*Input material*.

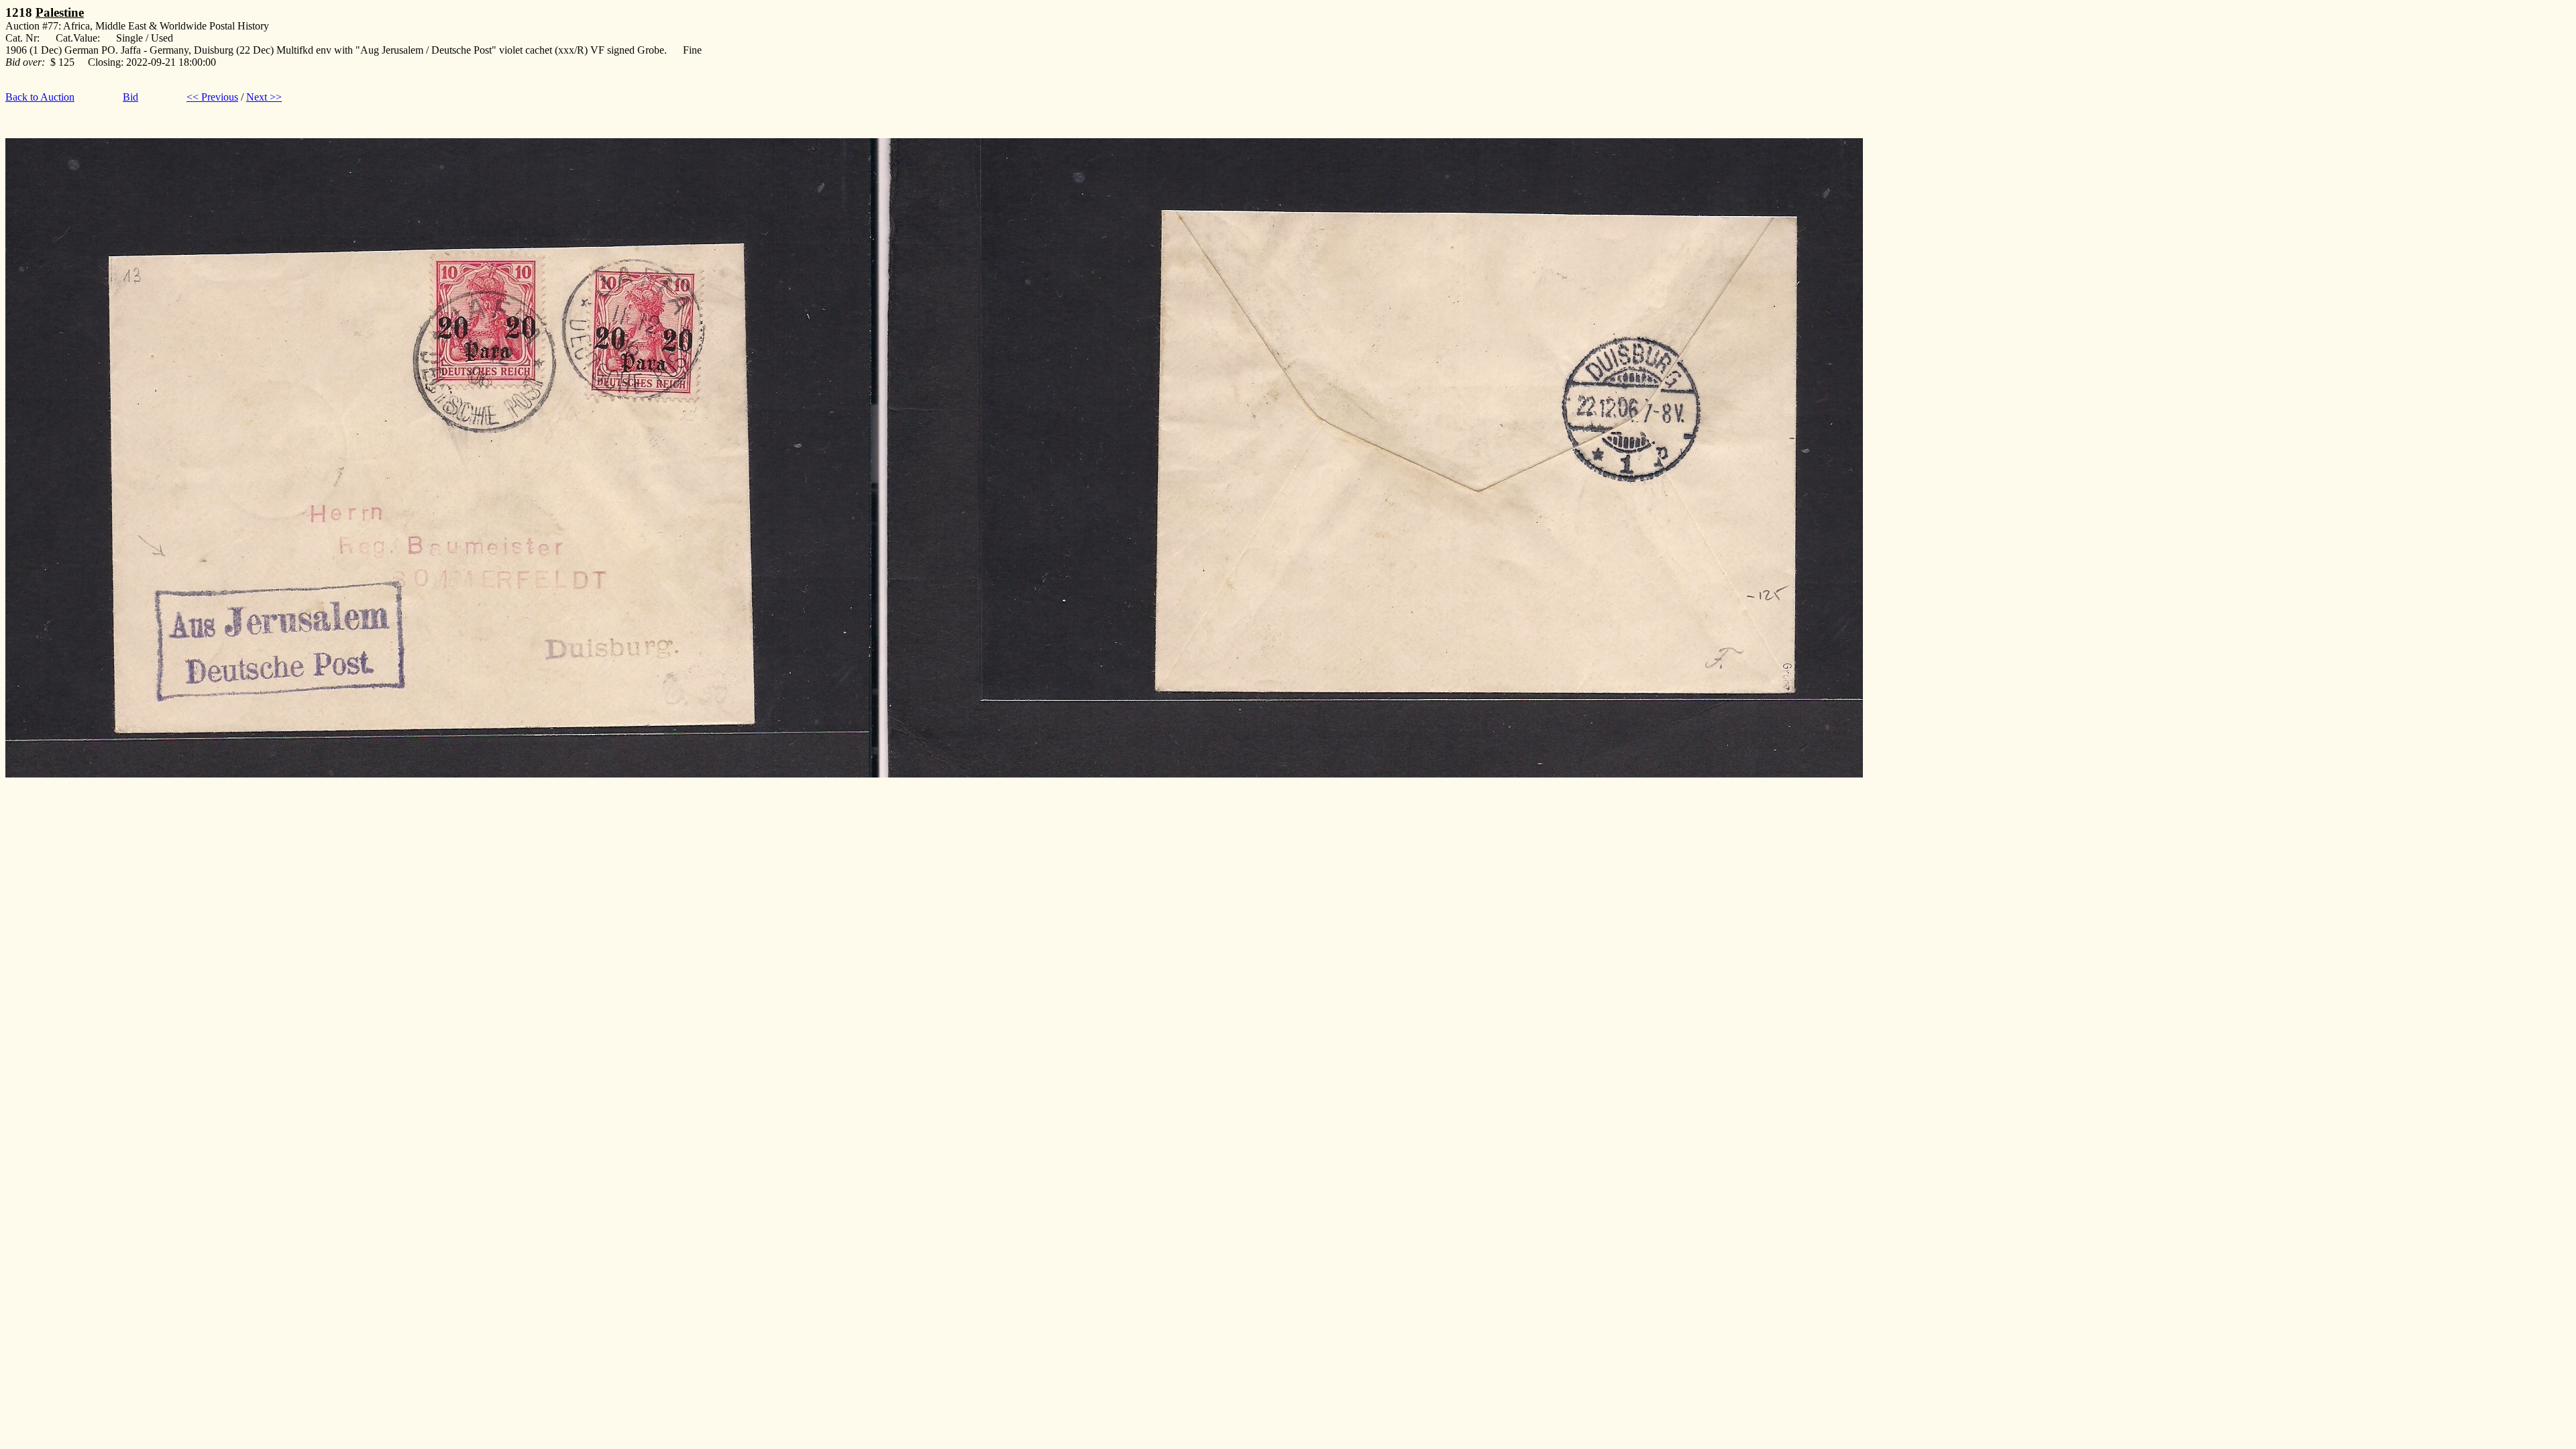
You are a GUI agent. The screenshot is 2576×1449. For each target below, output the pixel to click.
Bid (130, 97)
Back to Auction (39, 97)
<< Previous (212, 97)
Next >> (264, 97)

==

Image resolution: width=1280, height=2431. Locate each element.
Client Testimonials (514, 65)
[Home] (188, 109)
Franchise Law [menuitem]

*Exercise directions*. Everything above from the line with "Image resolution: width=1280, height=2431." to the line with "Franchise Law [menuitem]", both included, must be repeated exactly, and nothing outside that range.

*Written solution*.
Image resolution: width=1280, height=2431. Locate each element.
Client Testimonials (514, 65)
[Home] (188, 109)
Franchise Law [menuitem]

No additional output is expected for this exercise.